Message-Id: <m0qqYd7-00005XC@xiron.pc.helsinki.fi>
Date:         Thu, 29 Sep 1994 23:25:26 -0400
Reply-To:     Logical Language Group <lojbab@ACCESS.DIGEX.NET>
Sender:       Lojban list <LOJBAN%CUVMB.bitnet@FINHUTC.hut.fi>
From:         Logical Language Group <lojbab@ACCESS.DIGEX.NET>
Subject:      Re: The lujvo-making algorithm
To:           Veijo Vilva <veion@XIRON.PC.HELSINKI.FI>
Content-Length: 2303
Lines: 40

ER>Is a lujvo that uses the three-letter rafsi whenever possible always the
ER>best lujvo? I'm thinking specifically of cases where the only three-letter
ER>rafsi has as many syllables (two) as the four- or five-letter one. The two
ER>qualities I think you want to maximize in a lujvo are (1) shortness,
ER>measured in number of syllables, and (2) recognizability, that is,
ER>similarity to the corresponding tanru - in that order. (This is when you're
ER>not writing poetry or otherwise paying much attention to the sound.)
ER>   ER>
ER>Should sa'urmi'e (sarcu minde) not be sarcyminde, for example? vi'ecpe
ER>(vitke cpedu) vitkycpe? You get more similarity without increasing the time
ER>it takes to say them (or by increasing it a tiny amount).
ER>
ER>Then there's the issue of simple abstraction. nunklama seems to be
ER>preferred over nunkla when not compounded with something else, why? I think
ER>there's a good reason. kamblanu is better than kambla, even though you'd
ER>save two phonemes and a syllable to boot.

The policy is, of course, that "sa'urmi'e" and "sarcyminde", as well as "nunkla"
and "nunklama" are (each pair) the same identical word - just spelled/pronounced
differently.  Which word-form you choose is thus a kind of dialect-choice.

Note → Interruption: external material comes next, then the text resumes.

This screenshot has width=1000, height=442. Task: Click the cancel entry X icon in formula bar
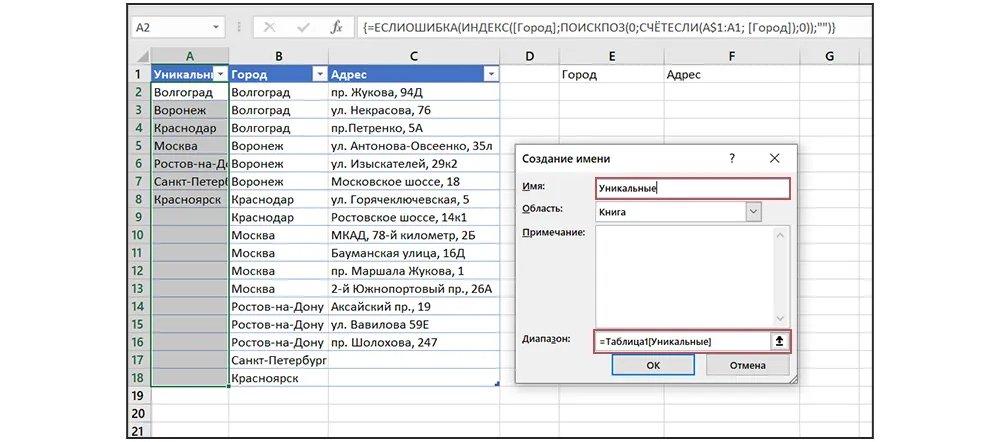point(270,28)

The dictionary will have each lujvo in the "best" form as determined by the
lujvo scoring algorithm.  If this is a shortened form, such as "sa'urmi'e"
or "nunkla", then the definition will appear with this entry, but there will
be a second entry for the fully unreduced form (sarcyminde and nunklama)
pointing to the short form, but giving no definition, etc.  Thus, if you see,
or invent, a Lojban word, you can know that there is a way to find it in the
dictionary if it is there - even if it is there in a different form - by
breaking it apart into rafsi and using that to look up the unreduced form,
which will either have the definition or point you to the shorter wordform
that has the definition.

I do not at this point intend to get into subjectove judgements such as youy
have suggested where "nunklama" might be 'better' than "nunkla".  Thus far we
have mostly English native speakers and I suspect that decisions as to
 priorities will be biased.  The current algorithm simpluy looks for the
 shortest word
in all cases.

lojbab